**TASK ITEM**. Where does the word "status" appear in the entries below? Copy each line that holds it.

(Saved data entries)
++++++++++

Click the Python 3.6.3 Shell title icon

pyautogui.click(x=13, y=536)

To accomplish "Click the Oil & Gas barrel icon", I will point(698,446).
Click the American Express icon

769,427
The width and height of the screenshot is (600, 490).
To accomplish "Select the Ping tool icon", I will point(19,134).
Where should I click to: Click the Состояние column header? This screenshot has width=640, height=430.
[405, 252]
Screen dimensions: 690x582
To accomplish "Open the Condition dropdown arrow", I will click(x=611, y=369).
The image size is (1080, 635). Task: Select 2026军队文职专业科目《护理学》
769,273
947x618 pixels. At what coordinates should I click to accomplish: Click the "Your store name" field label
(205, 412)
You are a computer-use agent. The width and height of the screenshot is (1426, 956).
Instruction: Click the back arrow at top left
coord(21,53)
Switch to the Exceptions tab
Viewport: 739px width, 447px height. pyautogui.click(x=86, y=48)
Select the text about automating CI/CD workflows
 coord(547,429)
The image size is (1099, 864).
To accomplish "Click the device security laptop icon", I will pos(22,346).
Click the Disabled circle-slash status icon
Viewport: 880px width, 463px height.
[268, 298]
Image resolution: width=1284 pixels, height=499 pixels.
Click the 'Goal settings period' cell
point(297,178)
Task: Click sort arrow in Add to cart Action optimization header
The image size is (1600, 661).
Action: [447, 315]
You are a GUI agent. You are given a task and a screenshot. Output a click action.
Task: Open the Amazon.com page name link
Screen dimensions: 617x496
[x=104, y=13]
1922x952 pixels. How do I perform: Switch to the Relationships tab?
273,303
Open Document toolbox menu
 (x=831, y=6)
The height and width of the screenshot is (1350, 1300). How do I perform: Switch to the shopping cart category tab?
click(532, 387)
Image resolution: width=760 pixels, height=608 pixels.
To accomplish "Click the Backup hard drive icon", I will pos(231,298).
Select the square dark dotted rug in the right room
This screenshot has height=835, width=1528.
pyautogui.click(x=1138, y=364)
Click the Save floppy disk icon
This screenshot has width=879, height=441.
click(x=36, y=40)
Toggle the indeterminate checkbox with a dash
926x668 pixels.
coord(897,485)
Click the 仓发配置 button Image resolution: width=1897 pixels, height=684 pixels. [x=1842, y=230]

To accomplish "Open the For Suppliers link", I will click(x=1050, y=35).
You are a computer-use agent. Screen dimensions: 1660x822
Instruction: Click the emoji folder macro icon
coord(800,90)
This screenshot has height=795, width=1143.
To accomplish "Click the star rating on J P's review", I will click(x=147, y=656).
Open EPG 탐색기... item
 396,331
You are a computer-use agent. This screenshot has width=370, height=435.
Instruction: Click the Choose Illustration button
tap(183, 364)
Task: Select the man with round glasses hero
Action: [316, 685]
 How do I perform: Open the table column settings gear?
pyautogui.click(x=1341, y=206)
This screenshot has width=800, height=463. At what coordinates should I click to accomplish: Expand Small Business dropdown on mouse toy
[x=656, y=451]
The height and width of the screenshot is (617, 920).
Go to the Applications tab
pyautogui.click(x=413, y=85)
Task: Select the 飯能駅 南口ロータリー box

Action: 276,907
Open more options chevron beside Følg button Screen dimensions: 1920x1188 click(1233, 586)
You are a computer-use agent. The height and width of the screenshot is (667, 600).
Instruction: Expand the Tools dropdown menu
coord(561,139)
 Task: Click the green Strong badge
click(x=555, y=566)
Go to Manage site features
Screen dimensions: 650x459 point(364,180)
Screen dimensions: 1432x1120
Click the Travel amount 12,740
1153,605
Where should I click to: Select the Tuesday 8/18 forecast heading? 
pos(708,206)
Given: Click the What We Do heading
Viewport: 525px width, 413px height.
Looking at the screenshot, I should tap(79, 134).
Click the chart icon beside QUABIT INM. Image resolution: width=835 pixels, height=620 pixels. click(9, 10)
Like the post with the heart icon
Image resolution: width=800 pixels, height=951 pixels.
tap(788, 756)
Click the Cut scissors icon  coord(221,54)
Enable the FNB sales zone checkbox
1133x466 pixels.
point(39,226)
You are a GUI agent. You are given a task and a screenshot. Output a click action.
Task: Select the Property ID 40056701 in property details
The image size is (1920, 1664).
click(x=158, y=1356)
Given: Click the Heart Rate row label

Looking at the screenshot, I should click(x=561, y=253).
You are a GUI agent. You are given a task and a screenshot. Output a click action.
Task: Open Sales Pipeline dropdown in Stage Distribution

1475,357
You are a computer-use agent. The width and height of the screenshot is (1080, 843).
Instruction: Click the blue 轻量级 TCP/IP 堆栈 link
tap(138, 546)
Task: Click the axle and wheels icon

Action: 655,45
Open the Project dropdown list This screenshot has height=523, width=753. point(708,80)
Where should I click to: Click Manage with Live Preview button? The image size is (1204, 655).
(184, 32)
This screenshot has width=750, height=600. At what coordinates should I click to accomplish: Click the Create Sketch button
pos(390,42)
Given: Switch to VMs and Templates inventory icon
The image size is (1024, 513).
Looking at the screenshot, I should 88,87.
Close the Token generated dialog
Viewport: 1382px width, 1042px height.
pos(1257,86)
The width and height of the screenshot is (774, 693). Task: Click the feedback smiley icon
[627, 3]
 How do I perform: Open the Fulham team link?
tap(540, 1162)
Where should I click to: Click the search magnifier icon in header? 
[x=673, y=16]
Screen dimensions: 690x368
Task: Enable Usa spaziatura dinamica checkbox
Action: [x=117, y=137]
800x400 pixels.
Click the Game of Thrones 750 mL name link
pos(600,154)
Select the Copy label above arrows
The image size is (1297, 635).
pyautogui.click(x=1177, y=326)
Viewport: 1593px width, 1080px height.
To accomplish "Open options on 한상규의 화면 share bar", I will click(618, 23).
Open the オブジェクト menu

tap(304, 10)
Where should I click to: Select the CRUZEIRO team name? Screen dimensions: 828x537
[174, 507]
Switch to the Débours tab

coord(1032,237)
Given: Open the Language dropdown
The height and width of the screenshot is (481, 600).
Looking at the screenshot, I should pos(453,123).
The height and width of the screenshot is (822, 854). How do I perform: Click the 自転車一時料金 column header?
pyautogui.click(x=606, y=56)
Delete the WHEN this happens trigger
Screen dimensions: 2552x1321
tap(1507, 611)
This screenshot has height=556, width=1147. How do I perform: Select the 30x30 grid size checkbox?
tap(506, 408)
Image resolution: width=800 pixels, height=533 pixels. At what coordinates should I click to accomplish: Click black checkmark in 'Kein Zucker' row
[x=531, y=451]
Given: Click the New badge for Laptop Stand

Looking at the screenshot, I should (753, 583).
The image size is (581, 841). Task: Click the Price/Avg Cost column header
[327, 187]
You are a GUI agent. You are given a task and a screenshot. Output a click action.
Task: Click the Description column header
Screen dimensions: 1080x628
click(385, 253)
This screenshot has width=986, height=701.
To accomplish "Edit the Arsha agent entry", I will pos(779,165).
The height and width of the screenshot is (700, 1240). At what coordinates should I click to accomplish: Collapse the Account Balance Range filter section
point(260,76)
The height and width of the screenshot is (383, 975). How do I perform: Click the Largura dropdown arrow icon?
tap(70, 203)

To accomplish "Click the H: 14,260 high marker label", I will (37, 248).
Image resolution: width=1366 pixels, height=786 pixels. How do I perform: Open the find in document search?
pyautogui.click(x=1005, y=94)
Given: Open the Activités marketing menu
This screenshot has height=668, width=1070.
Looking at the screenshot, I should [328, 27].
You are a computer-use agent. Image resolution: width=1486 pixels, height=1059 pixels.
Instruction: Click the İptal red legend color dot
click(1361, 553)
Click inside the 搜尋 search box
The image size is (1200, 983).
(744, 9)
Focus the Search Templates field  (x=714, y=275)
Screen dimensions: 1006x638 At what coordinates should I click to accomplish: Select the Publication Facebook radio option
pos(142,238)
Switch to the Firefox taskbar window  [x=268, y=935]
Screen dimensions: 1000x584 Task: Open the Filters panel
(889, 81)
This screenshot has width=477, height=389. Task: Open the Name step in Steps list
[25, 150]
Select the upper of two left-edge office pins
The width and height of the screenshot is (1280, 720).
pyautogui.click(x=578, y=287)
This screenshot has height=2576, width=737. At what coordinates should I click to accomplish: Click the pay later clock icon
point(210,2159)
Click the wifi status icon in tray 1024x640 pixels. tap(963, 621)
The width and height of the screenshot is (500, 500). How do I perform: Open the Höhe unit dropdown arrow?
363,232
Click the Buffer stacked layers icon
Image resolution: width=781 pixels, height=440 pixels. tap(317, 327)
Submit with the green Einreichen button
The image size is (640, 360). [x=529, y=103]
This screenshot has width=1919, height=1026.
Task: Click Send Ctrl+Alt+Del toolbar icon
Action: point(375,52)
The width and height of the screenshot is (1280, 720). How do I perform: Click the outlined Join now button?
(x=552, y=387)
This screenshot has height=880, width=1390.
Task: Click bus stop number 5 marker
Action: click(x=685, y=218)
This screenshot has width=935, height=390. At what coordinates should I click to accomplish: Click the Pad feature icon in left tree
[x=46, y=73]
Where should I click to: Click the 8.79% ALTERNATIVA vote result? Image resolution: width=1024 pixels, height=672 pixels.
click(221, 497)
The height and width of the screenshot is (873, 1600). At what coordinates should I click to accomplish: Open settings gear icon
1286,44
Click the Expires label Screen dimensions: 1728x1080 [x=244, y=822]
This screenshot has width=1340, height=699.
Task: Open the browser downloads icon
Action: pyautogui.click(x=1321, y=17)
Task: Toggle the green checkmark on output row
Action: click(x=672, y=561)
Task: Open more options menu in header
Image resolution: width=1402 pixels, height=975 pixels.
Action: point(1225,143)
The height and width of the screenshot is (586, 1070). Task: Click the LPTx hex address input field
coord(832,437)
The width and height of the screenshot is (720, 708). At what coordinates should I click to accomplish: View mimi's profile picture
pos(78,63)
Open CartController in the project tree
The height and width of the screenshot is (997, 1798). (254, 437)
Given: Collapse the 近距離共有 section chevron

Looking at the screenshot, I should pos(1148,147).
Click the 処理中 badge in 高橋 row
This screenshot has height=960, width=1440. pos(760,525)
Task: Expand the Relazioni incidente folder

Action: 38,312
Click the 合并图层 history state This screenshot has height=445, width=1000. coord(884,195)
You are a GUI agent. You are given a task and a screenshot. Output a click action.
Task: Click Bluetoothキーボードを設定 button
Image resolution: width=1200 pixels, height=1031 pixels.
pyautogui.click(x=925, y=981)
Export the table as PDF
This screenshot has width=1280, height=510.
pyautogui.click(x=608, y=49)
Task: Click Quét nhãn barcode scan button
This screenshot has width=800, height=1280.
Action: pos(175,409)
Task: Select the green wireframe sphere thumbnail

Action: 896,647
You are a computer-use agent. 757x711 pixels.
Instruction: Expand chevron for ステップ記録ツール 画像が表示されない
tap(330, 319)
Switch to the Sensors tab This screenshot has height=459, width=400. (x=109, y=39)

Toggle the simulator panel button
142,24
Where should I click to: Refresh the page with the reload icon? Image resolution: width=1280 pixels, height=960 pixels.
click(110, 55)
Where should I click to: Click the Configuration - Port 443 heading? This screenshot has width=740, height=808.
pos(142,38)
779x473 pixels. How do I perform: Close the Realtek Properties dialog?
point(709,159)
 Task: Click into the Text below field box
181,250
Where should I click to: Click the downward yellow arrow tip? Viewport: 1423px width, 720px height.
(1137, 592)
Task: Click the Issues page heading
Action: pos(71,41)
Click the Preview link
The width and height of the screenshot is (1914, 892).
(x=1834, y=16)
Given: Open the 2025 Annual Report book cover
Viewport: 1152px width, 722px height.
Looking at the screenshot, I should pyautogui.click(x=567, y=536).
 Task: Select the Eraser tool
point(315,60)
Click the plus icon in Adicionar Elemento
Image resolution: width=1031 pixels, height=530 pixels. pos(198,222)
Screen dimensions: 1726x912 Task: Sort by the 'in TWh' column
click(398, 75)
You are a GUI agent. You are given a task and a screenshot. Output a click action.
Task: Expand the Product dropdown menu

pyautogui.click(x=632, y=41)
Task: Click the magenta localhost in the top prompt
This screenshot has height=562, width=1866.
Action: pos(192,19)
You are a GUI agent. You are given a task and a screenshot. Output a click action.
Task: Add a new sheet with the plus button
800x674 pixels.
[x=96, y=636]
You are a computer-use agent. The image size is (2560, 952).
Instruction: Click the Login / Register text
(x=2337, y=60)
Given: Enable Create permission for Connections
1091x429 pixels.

++++++++++

**RESULT**.
Click the Disabled circle-slash status icon
Click the wifi status icon in tray 1024x640 pixels. tap(963, 621)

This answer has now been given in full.